プレミア12 アジアラウンド・各国見どころ紹介

日本代表🇯🇵


 野球界というのはMLBという絶対的王者のリーグが存在します。その絶対王者が開催するWBCという大会で大谷翔平やマイク・トラウトといったMLBのスター達が世界一を競い合う事で、大会は大いに盛り上がりをみせたのは記憶に新しい事でしょう。

では、彼らが存在しない中で決める「世界一」の存在意義とは何か?

そういった感情の野球ファンが多いという事は十分に理解できます。しかしながら、プレミア12にはWBCとはまた異なる面白さがあるという事を私は伝えたい。

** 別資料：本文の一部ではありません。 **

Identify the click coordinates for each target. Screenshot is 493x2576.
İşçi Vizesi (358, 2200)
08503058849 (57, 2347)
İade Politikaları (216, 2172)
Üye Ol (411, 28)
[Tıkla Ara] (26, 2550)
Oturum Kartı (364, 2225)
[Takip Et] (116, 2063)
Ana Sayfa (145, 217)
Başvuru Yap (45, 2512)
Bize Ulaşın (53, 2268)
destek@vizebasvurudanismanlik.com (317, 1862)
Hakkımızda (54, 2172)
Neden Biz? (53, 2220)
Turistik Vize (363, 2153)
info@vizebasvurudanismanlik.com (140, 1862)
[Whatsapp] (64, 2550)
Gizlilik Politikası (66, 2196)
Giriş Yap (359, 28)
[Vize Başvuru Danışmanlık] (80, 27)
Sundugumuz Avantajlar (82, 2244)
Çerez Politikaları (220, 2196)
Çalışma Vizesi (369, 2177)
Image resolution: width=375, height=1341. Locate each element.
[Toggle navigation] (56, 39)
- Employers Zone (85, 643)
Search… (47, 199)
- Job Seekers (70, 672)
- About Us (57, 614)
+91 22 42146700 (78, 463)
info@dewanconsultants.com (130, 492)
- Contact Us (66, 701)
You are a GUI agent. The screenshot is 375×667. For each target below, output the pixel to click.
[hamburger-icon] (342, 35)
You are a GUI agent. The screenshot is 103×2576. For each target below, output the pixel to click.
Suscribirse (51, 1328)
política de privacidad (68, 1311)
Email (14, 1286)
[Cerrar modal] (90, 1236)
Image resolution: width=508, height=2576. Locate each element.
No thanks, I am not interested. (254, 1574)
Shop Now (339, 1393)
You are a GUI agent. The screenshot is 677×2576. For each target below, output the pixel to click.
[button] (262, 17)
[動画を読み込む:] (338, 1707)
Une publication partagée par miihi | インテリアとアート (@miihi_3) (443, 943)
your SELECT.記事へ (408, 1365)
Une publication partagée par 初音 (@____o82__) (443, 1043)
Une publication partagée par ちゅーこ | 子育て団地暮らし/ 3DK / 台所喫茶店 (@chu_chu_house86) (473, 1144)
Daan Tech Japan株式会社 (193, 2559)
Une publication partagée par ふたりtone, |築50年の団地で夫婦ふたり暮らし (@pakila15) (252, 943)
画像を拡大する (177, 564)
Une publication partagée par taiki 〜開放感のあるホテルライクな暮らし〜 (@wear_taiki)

MLB40人枠の参加が不可能となっているプレミア12、その中でNPBという世界二番目のリーグは必然的に大会に参加する中でトップの座に君臨します。
WBCではアメリカやドミニカ、メキシコといったMLB選手を多く抱えた国に対して挑戦者として望んだ日本でしたが、プレミアでは一転、絶対王者として世界一の座を防衛しなければならない訳です。
言い方が少し悪くなってしまいますが、KBO🇰🇷もCPBL🇹🇼もMiLB🇺🇸もLMB🇲🇽も、NPBからすれば皆格下
それ故にWBC以上に勝つ事が求められてしまう大会。そんなプレッシャーの中で戦う侍ジャパンという構図の大会です。

といっても別に負けたところでNPBが世界第2位のリーグである事には変わりないし、負けたら何かペナルティがあるという訳でもなく。
無論今の日本野球は絶頂期であり、今の韓国野球はWBCでの圧倒的大差での勝利で、ライバルでもなんでもなく遥か格下というイメージに上塗りされています。
しかし待って欲しい。プレミア12と同じNPBvsKBOの対決となると、最近戦ったのは2021年の東京五輪。その時は8回に山田哲人のタイムリーが出るまでどちらが勝つかわからないような接戦だったのを覚えてはいませんか?またトップ層の対決ではないものの、昨年のAPBCでも2試合とも一点差、決勝戦は延長にまでもつれ込んだ大接戦でした。

国際大会が少ない野球というスポーツは、その国の強さに対するイメージが直近の試合によるイメージで固まりがち。しかしながら野球は先発の状態や運によって大きく左右され、1試合ではその実力差が正確には表れづらいスポーツです。今季の西武だってホークスに負け越しはしているものの、1試合を切り取れば8回勝っています。もしかしたら、その1試合をいつか日本が引き当てる可能性だってある訳で。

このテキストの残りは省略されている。